**EXCERPTED DATA**.

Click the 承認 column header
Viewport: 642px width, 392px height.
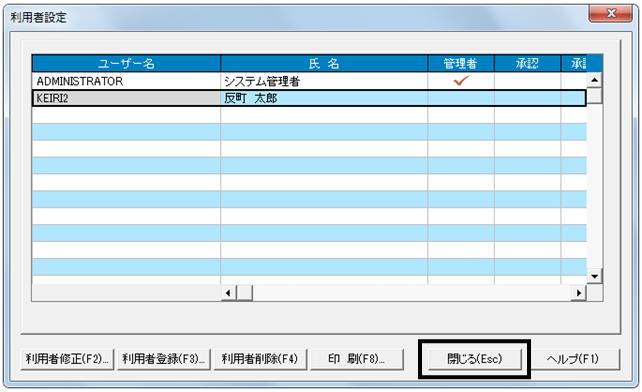(x=527, y=63)
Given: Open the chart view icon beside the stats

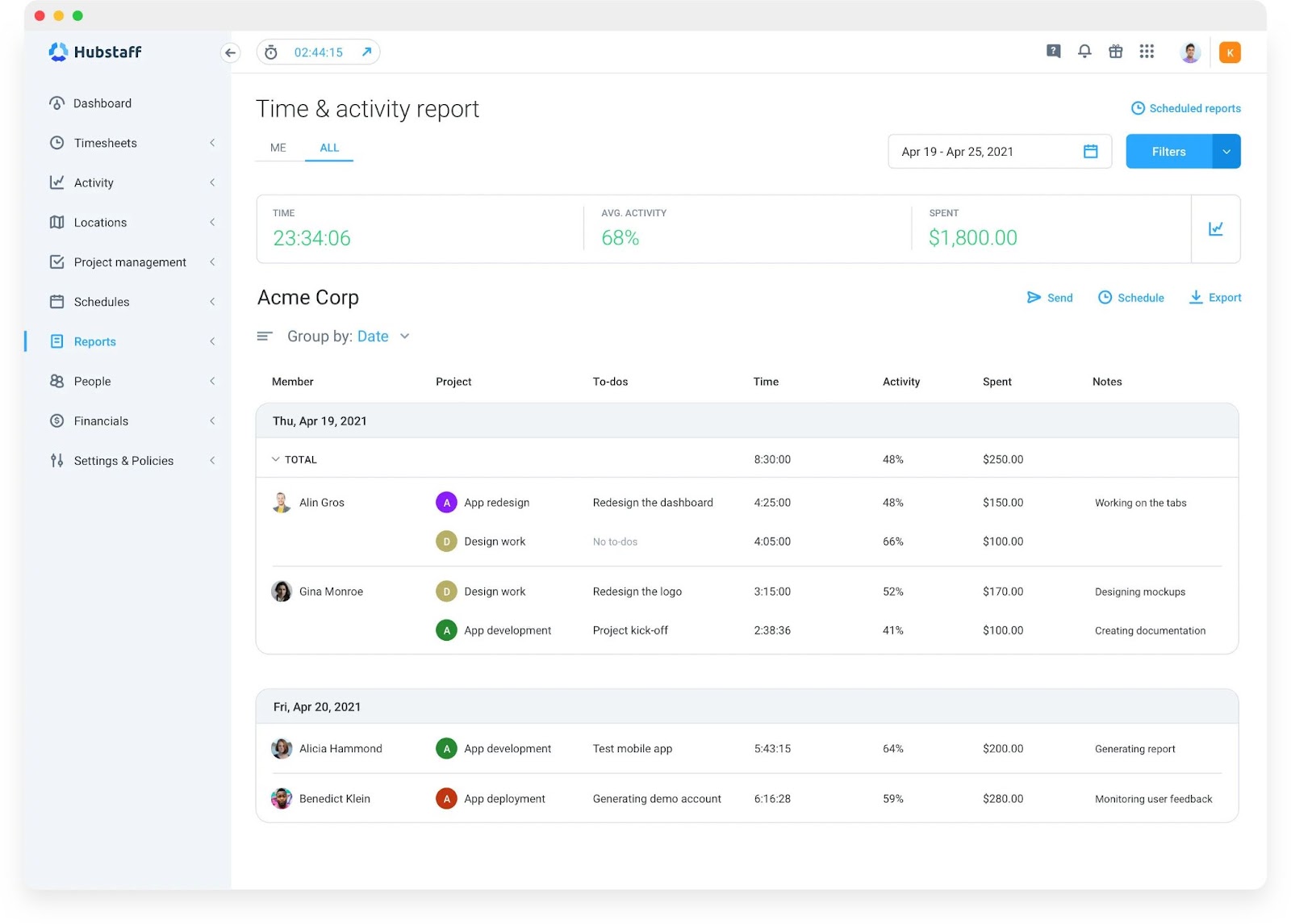Looking at the screenshot, I should point(1216,229).
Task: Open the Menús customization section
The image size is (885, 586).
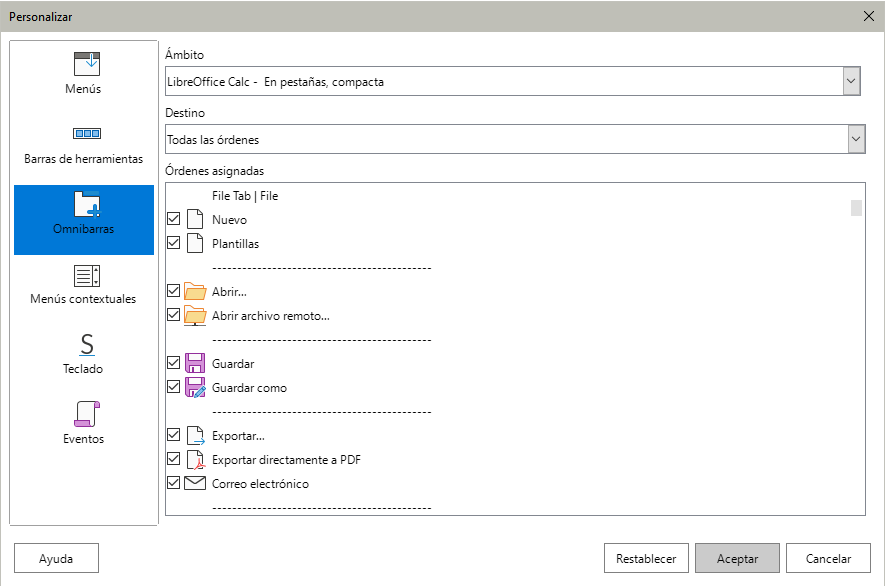Action: 84,73
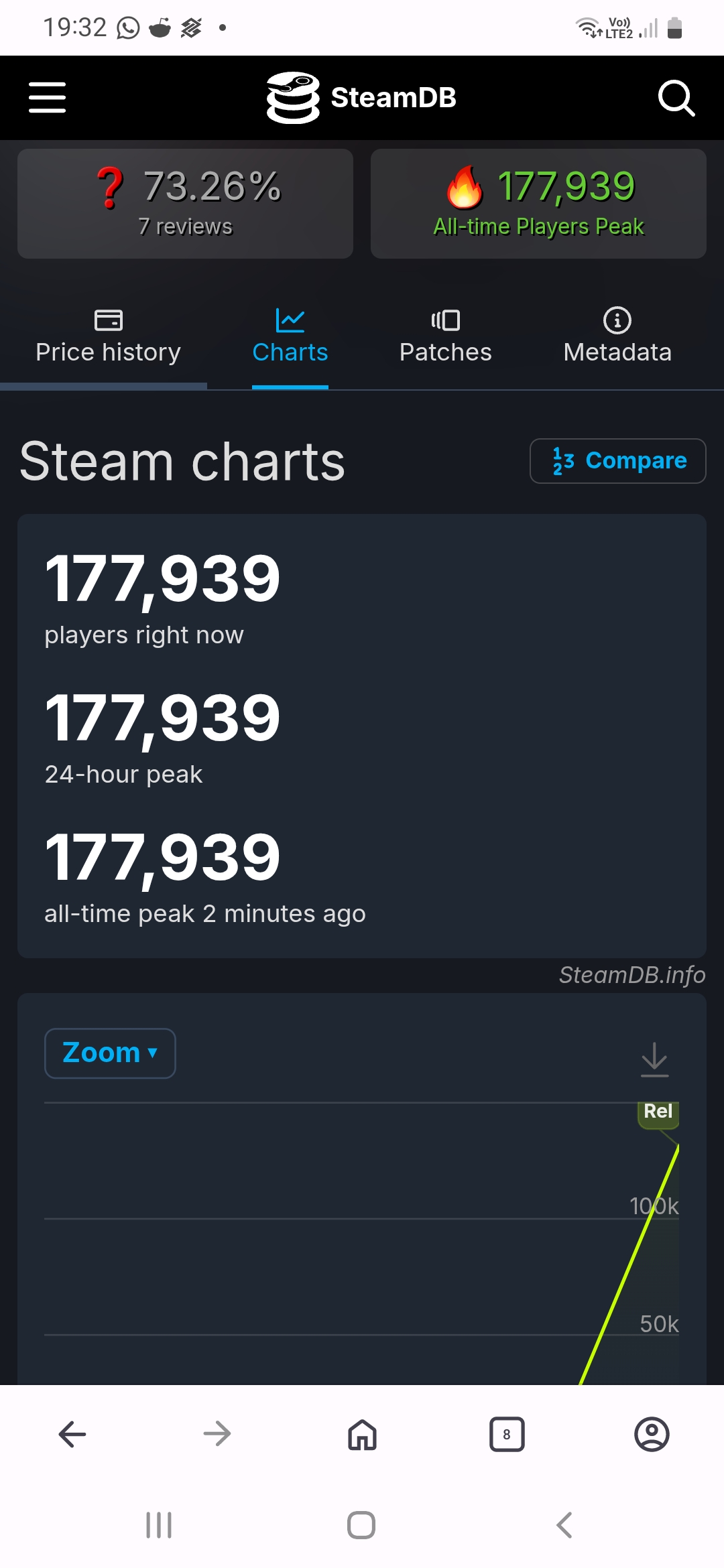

**REQUIREMENTS**.
Reproduce every line of the records above word for word, leaving out the pictures.

**RESPONSE**.
Click the 承認 column header
Viewport: 642px width, 392px height.
(x=527, y=63)
Given: Open the chart view icon beside the stats

Looking at the screenshot, I should point(1216,229).
Task: Open the Menús customization section
The image size is (885, 586).
Action: 84,73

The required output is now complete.